For nearly four decades, cosmologists have been looking for evidence to prove that supermassive black holes are galaxy staples. Occasionally, a star manages to narrowly escape the enormous pull but rips apart in the process.
As it does so, huge quantities of gas are released, glowing brightly as they in turn are sucked into the void. With X-ray and ultraviolet satellites, these tidal disruption flares (TDFs) can be observed. But they are rare. For every 1,000 supernovae - the flare seen when a star explodes at the end of its life - there is just one TDF. And the distinction between a supernova and a TDF is subtle.
To pin down the differences, an international group of scientists has studied a decade's worth of archived telescopic data of 2.6 million galaxies, tirelessly examining the tiny differences between consecutive images. Of the 342 intense flares they found, there were just two TDFs.

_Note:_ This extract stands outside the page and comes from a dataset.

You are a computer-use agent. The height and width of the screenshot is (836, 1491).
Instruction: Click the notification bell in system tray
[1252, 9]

The research, led by New York University's Centre for Cosmology and Particle Physics, was recently published in the peer-reviewed Astrophysical Journal. The hope is that establishing just how often TDFs happen - the current best guess is about once in 100,000 years in each galaxy - will help provide a new window into general relativity.
"It's a matter of going through thousands upon thousands of images in one patch of the sky, and subtracting them from each other," said Dr Joseph Gelfand, a radio astronomer and assistant professor of physics at New York University Abu Dhabi, who was one of the study's authors.

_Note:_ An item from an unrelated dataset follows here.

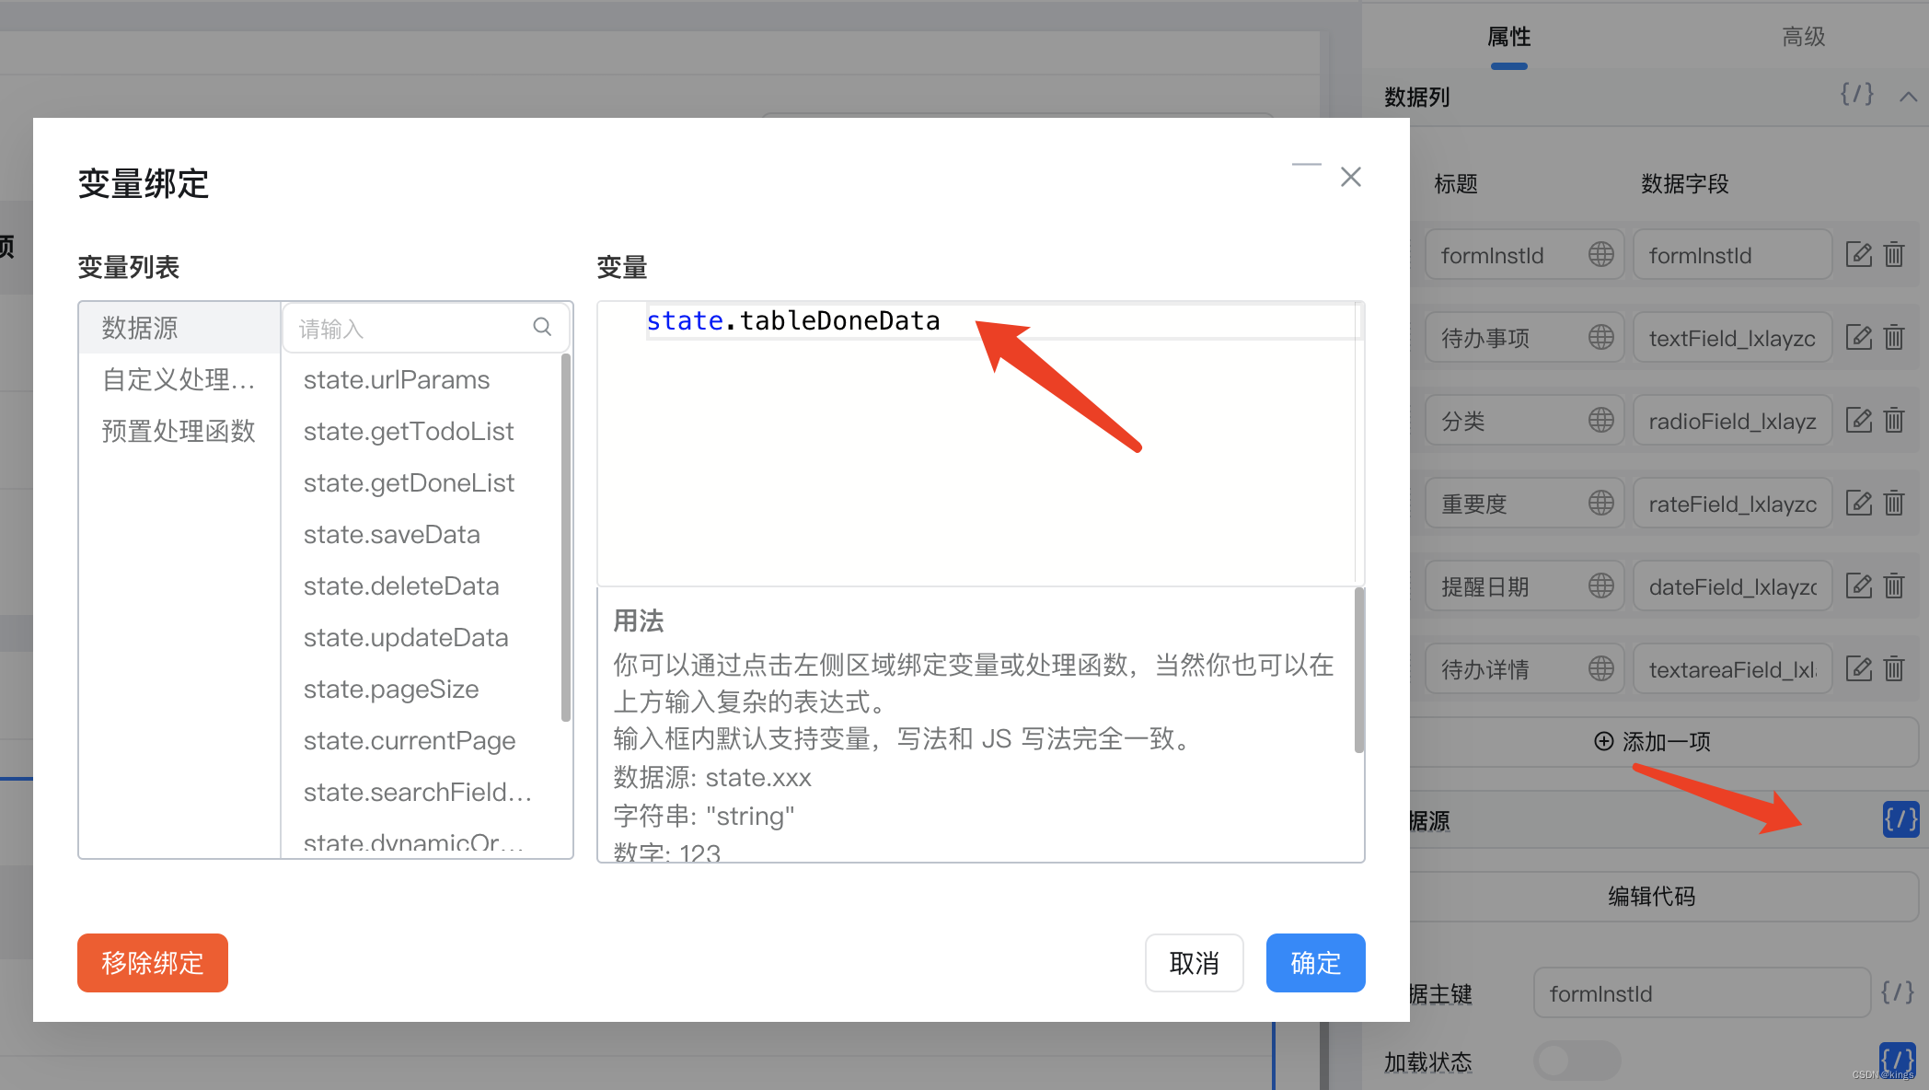
Task: Select 自定义处理 category in variable list
Action: click(179, 379)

"Even when we see in a tiny fraction any change, a new object or source of light, there could be many explanations.
"We needed to determine whether they were massive stars exploding in bright flashes of light, flares completely unrelated to stars falling into black holes, or stars ripped to shreds in this extraordinarily rare event."
So they first had to look at the exact pattern of wavelengths produced by millions of stars. Different gases emit a slightly different spectrum of light, under different circumstances.
The wavelengths produced by gas around a black hole are different from the light emitted by a supernova, or a flare. Examining the spectrum from a particular type of star, or a particular event, gives a "fingerprint" that scientists can then be on the lookout for elsewhere.
Because supernovae are relatively common, scientists are familiar with their ultraviolet glow, which tends to be red in colour. Of the 342 flares observed, 340 were red.
But two were not. Instead, the light from them was more blue. The scientists suspected they might have found their prize - the light from the hot gas of a star being ripped apart by a supermassive black hole.
Still, that was not enough. So they looked at how the brightness of those two flares peaked and then faded. Supernovae tend to get brighter over a few weeks and fainter over a period of months.
TDFs happen much more quickly, becoming brighter over just a few days as they continue in a chaotic orbit, crashing into themselves and producing intense radiation. Then, in a matter of weeks rather than months, they become fainter and disappear as the superhot gas is sucked into the black hole. And this quicker pattern was what they found.
But this was still not enough. So Dr Gelfand turned to the radio waves emitted by the flares. Supernovae often produce X-ray and radio waves, while TDFs do not.
Fortunately, the events had been witnessed by the US National Radio Astronomy Observatory's Very Large Array radio telescope in New Mexico. They had been flagged as a possible supernovae, but never analysed, the data sitting disregarded in a digital archive.
When Dr Gelfand looked for radio frequencies, he found nothing. And that, at last, was enough to confirm the team's belief. What they were looking at were TDFs, not the remnants of supernovae.
"That makes this one of the strongest cases that these types of explosions exist," he said.
Most importantly, according to Sjoert van Velzen, the Dutch doctoral student who led the study, it is a step towards answering questions about how black holes gather material - and "to test the fundamental theory of general relativity that describes black holes".
And that could change the way we see the role of black holes, how they feed and grow in host galaxies - and perhaps even science's view of how the universe came to be.